_Testo mostrato_
● ● ● ● ● ● ●

Fuggivano da Bashar al Assad e da una guerra terribile: fuggivano dai russi e dagli americani. Arrivarono anche le Ong, la polizia e l’esercito da una parte e dall’altra del confine. Un confine debole, giusto un po’ di filo spinato. Per il momento nessuna barra. Nessuna garitta. Pochi controlli. Cominciarono le code per un po’ di cibo, per qualche abito o per una visita medica.
Grazie ad Angela Merkel, che offrì visti di ingresso in Germania, iniziarono i primi passaggi in Macedonia del Nord in modo ordinato; mano a mano che gli arrivi aumentavano la frontiera si stringeva, si alzavano reti e reticolati e la polizia si irrigidiva. Arrivarono il freddo la pioggia e giorni di fango e poi la frontiera si chiuse come una clessidra sulla rabbia dei profughi che passavano oramai come granelli di sabbia.

● ● ● ● ● ● ●

_Obiettivo dell'esercizio_
Copia per intero il testo sui profughi al confine con la Macedonia del Nord, senza cambiare nulla.

_Materiale fornito_

● ● ● ● ● ● ●

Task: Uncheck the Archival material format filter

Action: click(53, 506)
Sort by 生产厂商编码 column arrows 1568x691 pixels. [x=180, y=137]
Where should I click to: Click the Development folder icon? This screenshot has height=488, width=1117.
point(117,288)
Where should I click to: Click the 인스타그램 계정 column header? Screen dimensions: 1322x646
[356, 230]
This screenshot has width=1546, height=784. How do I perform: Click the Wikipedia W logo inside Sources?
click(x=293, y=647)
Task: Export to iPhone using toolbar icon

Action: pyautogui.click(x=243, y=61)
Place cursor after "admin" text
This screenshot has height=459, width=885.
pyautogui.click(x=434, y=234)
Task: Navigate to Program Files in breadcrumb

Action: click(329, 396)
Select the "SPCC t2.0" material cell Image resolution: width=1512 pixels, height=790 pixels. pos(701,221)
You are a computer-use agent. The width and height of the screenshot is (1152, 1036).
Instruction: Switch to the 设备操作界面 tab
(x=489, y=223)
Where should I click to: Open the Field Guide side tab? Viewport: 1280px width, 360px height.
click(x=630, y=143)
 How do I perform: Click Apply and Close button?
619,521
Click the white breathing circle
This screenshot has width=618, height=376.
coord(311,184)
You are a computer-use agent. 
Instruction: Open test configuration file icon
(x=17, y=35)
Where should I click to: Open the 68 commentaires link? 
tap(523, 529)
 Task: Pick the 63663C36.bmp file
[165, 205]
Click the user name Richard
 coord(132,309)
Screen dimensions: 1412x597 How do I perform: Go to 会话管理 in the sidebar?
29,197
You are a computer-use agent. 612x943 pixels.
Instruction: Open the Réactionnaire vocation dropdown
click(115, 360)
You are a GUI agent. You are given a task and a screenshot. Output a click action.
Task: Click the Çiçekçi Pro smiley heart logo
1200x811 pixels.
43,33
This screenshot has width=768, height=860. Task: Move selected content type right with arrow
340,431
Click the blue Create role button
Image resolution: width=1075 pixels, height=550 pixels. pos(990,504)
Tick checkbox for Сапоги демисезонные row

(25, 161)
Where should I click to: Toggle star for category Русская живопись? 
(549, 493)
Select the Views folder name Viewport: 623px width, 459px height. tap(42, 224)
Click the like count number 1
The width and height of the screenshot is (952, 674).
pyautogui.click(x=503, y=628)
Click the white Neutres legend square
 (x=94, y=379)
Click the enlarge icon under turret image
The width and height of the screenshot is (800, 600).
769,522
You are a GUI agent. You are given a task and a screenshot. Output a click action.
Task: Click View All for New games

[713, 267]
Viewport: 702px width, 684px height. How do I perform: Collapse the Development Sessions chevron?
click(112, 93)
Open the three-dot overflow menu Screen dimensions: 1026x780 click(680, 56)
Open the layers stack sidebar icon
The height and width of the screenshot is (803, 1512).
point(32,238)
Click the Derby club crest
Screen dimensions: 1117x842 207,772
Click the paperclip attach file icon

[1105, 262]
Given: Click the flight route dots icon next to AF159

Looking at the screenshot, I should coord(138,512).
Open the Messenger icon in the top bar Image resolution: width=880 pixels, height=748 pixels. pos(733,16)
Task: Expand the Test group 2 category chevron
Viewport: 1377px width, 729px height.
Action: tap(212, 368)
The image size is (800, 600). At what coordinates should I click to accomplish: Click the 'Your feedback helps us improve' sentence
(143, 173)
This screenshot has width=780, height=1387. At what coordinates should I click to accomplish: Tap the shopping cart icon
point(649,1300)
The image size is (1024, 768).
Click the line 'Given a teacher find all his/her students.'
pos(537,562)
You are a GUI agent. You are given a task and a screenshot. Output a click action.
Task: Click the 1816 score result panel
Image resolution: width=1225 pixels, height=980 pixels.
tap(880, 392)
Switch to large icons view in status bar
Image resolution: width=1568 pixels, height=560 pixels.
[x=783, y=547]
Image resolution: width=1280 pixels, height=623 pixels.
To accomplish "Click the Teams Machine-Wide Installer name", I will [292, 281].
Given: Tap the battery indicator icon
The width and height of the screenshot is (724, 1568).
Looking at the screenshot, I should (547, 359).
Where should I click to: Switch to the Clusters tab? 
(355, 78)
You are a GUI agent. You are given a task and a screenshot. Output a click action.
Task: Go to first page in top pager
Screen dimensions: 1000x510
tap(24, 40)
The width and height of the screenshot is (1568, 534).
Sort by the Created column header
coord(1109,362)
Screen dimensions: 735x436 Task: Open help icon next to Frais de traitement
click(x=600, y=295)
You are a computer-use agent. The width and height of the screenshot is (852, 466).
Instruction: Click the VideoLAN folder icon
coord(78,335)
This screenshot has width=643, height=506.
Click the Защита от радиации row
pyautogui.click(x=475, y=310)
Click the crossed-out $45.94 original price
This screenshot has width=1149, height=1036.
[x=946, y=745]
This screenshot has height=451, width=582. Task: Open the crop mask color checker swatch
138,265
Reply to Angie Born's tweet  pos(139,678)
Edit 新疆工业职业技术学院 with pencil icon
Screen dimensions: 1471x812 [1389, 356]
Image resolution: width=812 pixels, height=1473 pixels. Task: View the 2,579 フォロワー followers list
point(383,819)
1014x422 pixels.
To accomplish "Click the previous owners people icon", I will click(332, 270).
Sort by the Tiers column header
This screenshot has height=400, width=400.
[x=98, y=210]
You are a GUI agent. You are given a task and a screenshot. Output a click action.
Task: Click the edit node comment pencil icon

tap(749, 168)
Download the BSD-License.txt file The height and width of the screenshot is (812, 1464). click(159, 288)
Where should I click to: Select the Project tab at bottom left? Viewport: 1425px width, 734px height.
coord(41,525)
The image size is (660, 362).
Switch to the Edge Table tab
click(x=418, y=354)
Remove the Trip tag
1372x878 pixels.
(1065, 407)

● ● ● ● ● ● ●

_Esercizio svolto_
Fuggivano da Bashar al Assad e da una guerra terribile: fuggivano dai russi e dagli americani. Arrivarono anche le Ong, la polizia e l’esercito da una parte e dall’altra del confine. Un confine debole, giusto un po’ di filo spinato. Per il momento nessuna barra. Nessuna garitta. Pochi controlli. Cominciarono le code per un po’ di cibo, per qualche abito o per una visita medica.
Grazie ad Angela Merkel, che offrì visti di ingresso in Germania, iniziarono i primi passaggi in Macedonia del Nord in modo ordinato; mano a mano che gli arrivi aumentavano la frontiera si stringeva, si alzavano reti e reticolati e la polizia si irrigidiva. Arrivarono il freddo la pioggia e giorni di fango e poi la frontiera si chiuse come una clessidra sulla rabbia dei profughi che passavano oramai come granelli di sabbia.